Second, a cross-correlation, where the lens catalog is small enough not to be a problem, but the source catalog is too large to hold in memory:

>>> lens_cat = treecorr.Catalog(lens_file, lens_config, npatch=N)
>>> source_cat = treecorr.Catalog(source_file, source_config,
...                               patch_centers=lens_cat.patch_centers,
...                               save_patch_dir=tmp_dir)
>>> ng = treecorr.NGCorrelation(ngconfig)
>>> ng.process(lens_cat, source_cat, low_mem=True)

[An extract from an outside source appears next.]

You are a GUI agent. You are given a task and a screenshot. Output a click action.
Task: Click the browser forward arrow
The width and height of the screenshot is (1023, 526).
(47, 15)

In both cases, the result should be equivalent to what you would get if you could hold the catalogs fully in memory, but the peak memory will be much lower. The downside is that this usage will generally take somewhat longer – probably something like a factor of 2 for typical scenarios, but this of course depends heavily on the nature of your calculation, how fast your disk I/O is compared to your CPUs, and how many cores you are using.

Note

Technically, the save_patch_dir parameter is not required, but it is recommended. The first time a given patch is loaded, it will find the right rows in the full catalog and load the ones you need. If you give it a directory, then it will write these data to disk, which will make subsequent reads of that patch much faster.

Warning

One caveat with respect to the save_patch_dir parameter is that if there are already files present in the directory with the right names, then it will go ahead and use them, rather than make new patch files. This is usually an efficiency gain, since repeated runs with the same data will already have the right patch files present. However, if you use the same file name and save directory for a different data set, or if you make new patches for the same input file, then TreeCorr won’t notice.

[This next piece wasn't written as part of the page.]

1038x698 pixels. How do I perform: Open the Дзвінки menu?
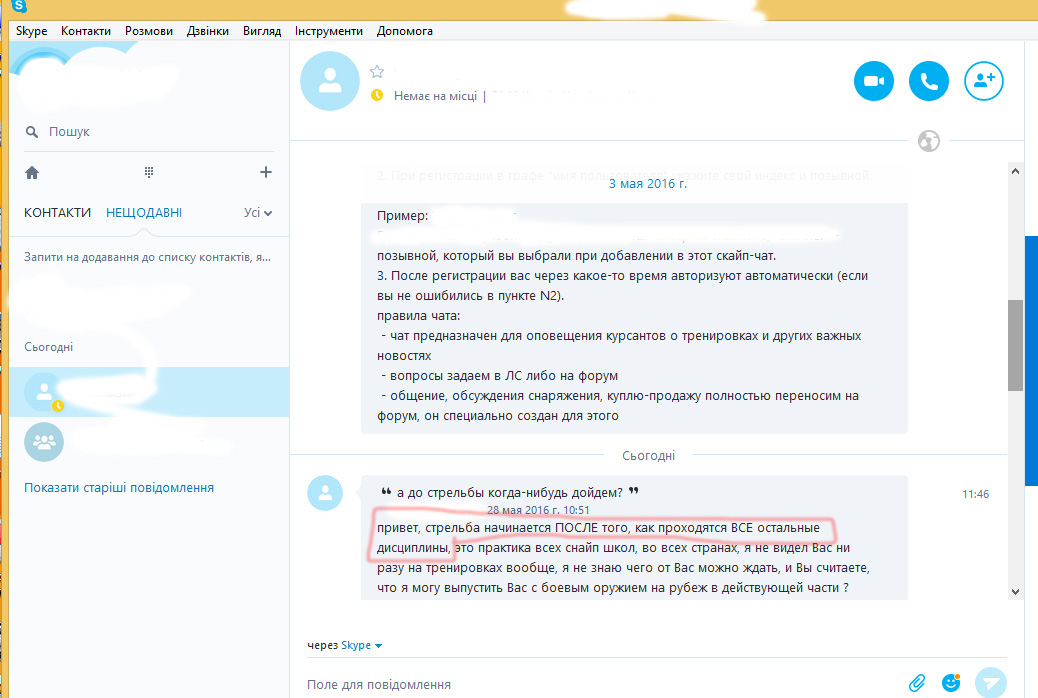208,30
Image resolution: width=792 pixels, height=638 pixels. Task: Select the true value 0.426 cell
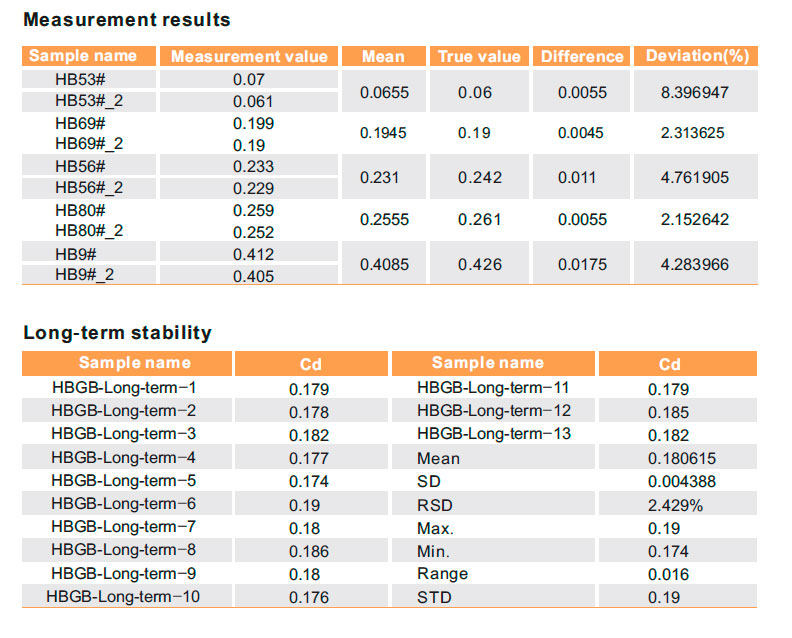tap(479, 265)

To get TreeCorr to make new patch files, you can either manually delete everything in the save directory before starting, or (easier) call:

>>> cat.write_patch_files()

which will overwrite any existing files that may be there with the same names.

Using MPI

Another use case that is enabled by using patches is to divide up the work of calculating a correlation function over multiple machines with MPI using mpi4py.

For this usage, the process functions take an optional comm parameter. When running in an MPI job, you can pass in comm=MPI.COMM_WORLD, and TreeCorr will divide up the work among however many nodes you are using. The results will be sent back the the rank 0 node and combined to produce the complete answer:

 1# File name: run_with_mpi.py
 2from mpi4py import MPI
 3comm = MPI.COMM_WORLD
 4rank = comm.Get_rank()
 5
 6# Define stuff
 7fname = ...
 8centers_file = ...
 9config = ...
10ggconfig = ...
11
12# All machines read the catalog
13cat = treecorr.Catalog(fname, config, patch_centers=centers_file)
14
15# All machines define the same correlation object
16gg = treecorr.GGCorrelation(ggconfig)
17
18# Pass the comm object to the process function
19gg.process(cat, comm=comm)
20
21# rank 0 has the completed result.
22if rank == 0:
23    # Probably do something more interesting with this now...
24    print('xip = ',gg.xip)

You would then run this script using (e.g. with 4 processes):

$ mpiexec -n 4 python run_with_mpi.py

The file defining the patch centers should already be written to make sure that each machine is using the same patch definitions. There is some level of randomness in the k-means calculation, so if you use npatch=N, then each machine may end up with different patch definitions, which would definitely mess things up.

If you wanted to have it all run in a single script, you should have only the rank 0 process define the patches. Then send cat.patch_centers to the other ranks, who can build their catalogs using this. But it’s probably easier to just precompute the centers and save them to a file before starting the MPI run.

A more complete worked example is available in the TreeCorr devel directory.